With CPM comes a three-step process to maintenance decisions. The first step is to extract raw data from the subsea sensors. Step two is to interpret the data and to understand if the equipment is good, requires follow-up, or requires equipment shut down. The third step is to use this knowledge to understand how the state of the equipment will affect the business as a whole, with regards to overall plant integrity, production time, HSE, etc.

A central part of the CPM system is the Technical Condition Index (TCI) – an indicator to illustrate the remaining life of the monitored component. The TCI operates like a stoplight. When it is green, the equipment is operating optimally; yellow is a warning light that the equipment might soon require attention; and red is an alert that the equipment may require a shut-down.

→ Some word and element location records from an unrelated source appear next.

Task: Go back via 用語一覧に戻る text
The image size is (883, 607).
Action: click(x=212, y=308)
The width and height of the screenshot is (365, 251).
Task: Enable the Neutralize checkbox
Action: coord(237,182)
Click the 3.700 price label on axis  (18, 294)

The TCI is linked into a hierarchy built for each piece of equipment, which includes knowledge of any available back-up or redundancy. With this in place, the system understands that while the sensors might send a red light on the component level, the product actually might be in a yellow or green status because of built in back-up or redundancy. Hence, the TCI concept monitors the various pieces and subassemblies of the equipment and gives an overview of the criticality of the failure. The TCI is integrated into the CPM system as a building block in FMC’s remote monitoring expert center concept.

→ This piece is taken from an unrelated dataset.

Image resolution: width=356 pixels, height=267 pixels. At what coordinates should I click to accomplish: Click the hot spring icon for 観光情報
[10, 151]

Light-well Intervention (RLWI) is another tool for IOR. It enables wireline interventions on subsea wells from a vessel rather than a drilling rig. This brings the cost down by 66%, and allows the operator to increase the frequency of wireline interventions.

FMC and Island Offshore have three vessels in the North Sea today; two on the Norwegian continental shelf for Statoil and one West of Shetland for BP. The uptime and performance has been favorable in this harsh environment and has saved the operators significant intervention costs. FMC is working on modifying the RLWI equipment for applications in deepwater markets such as West Africa, GoM, and Brazil.

Sidetracking a subsea well using through tubing rotary drilling (TTRD) without pulling the completion or christmas tree is another recent IOR achievement from FMC. The TTRD equipment is placed on top of the christmas tree during drilling, and the side track well is drilled quicker and less expensively than with traditional drilling equipment and methods. The first two wells were drilled successfully last fall using theStena Don rig on a contract with Statoil.

The last element in FMC’s IOR tool box is subsea processing. This also can retrofit to mitigate the effect of reduced back pressures on the wellhead. The suite of subsea processing equipment includes multiphase pump stations, various subsea separation concepts, and subsea gas compression. In 2006, FMC delivered the world’s first-full scale water removal subsea separation system to Statoil for the Torids field in Norwegian continental shelf.

The future of IOR

As wells age and big discoveries become increasingly difficult to find, IOR will score high on operators’ priority lists. The industry will continue to move more towards the use of remote monitoring and expert centers to secure the integrity of the subsea infrastructure, to enable preventive maintenance campaigns, and to optimize production limited by infrastructure bottlenecks. Operators will rely increasingly on advice from these centers to optimize day-to-day and long-term activities to maximize the value of their producing assets.